[[ Supplied records, beginning ]]

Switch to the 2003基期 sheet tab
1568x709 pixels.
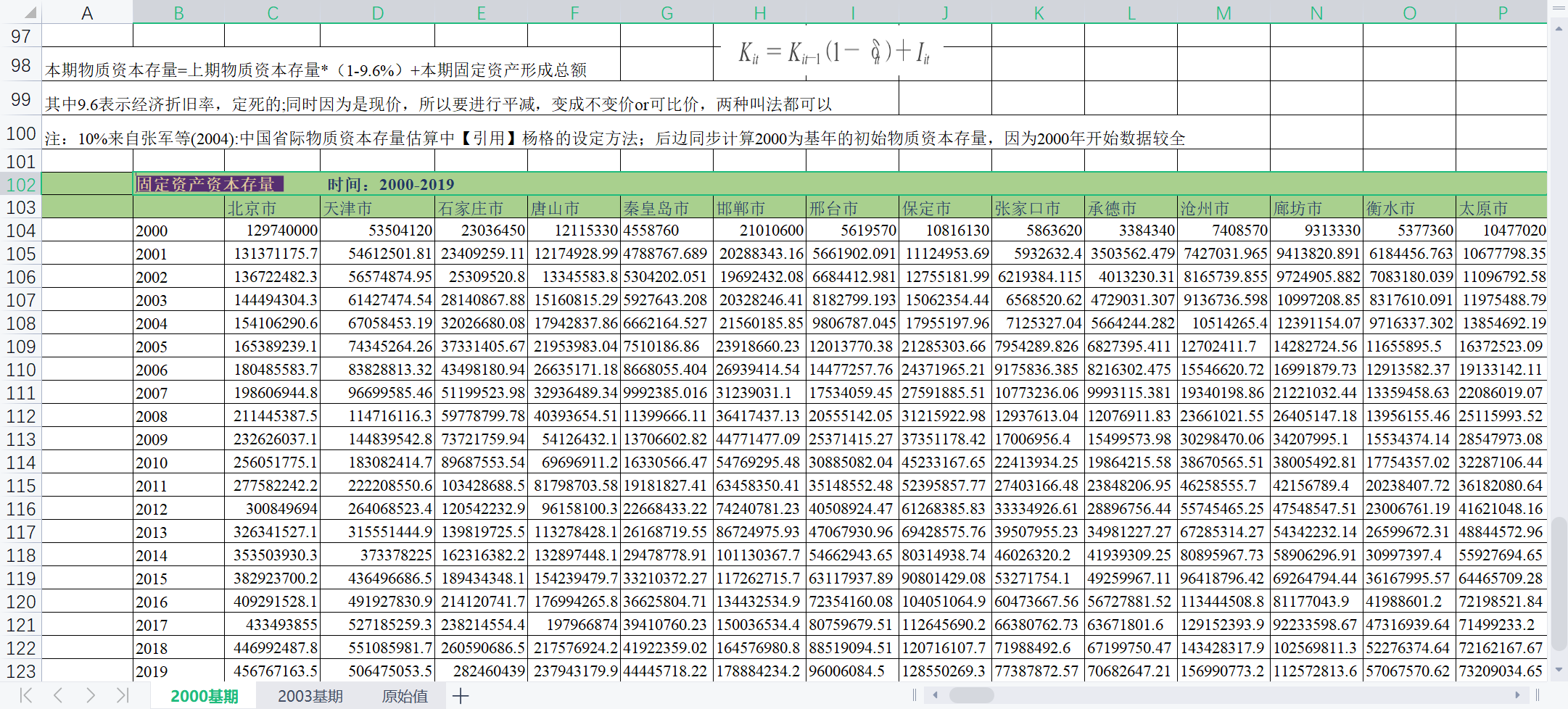pyautogui.click(x=310, y=697)
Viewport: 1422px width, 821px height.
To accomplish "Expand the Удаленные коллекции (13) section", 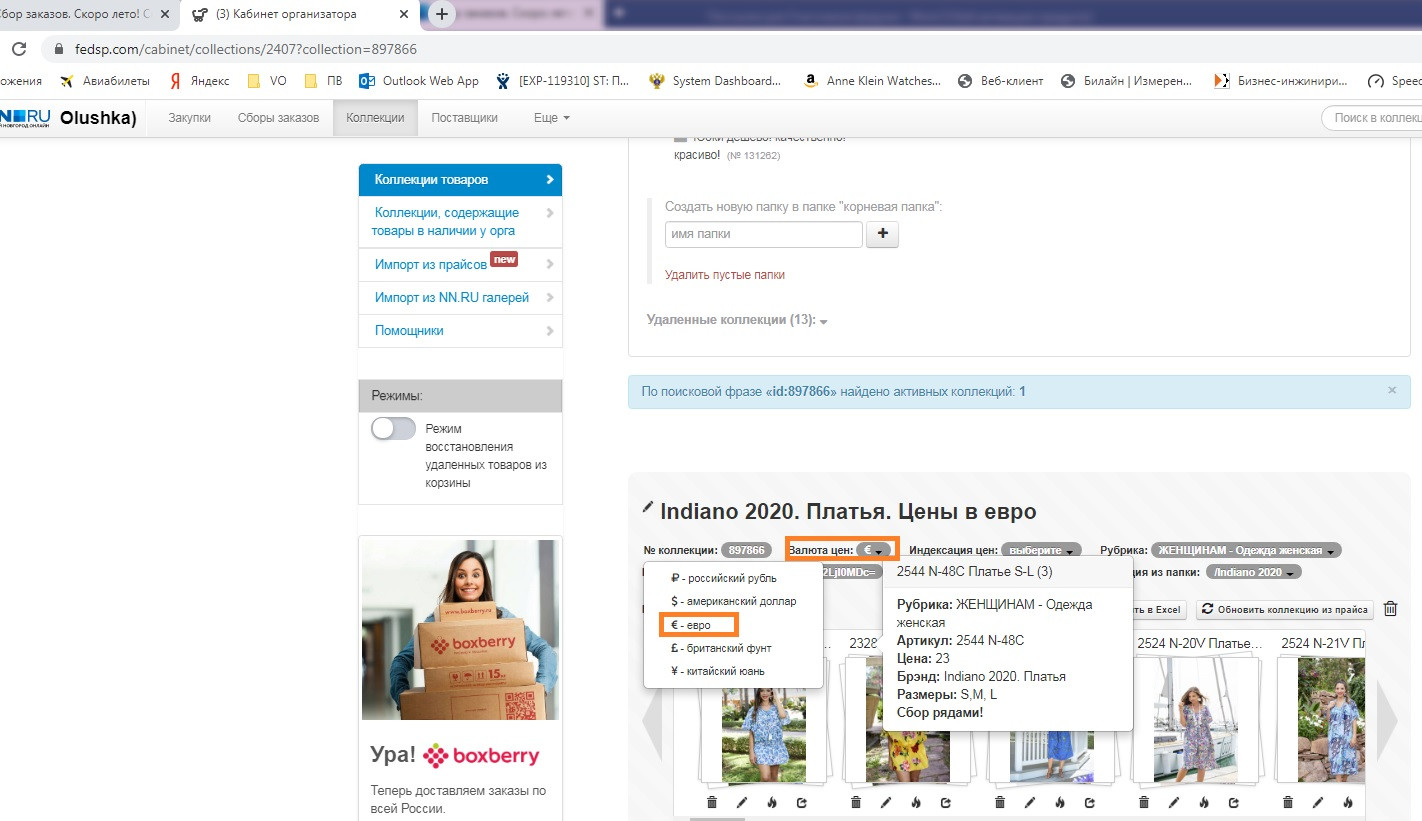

[[ Supplied records, end ]]

Task goal ▸ Print every entry exactly; omit the pictures.

Answer box ▸
Switch to the 2003基期 sheet tab
1568x709 pixels.
pyautogui.click(x=310, y=697)
Viewport: 1422px width, 821px height.
To accomplish "Expand the Удаленные коллекции (13) section", 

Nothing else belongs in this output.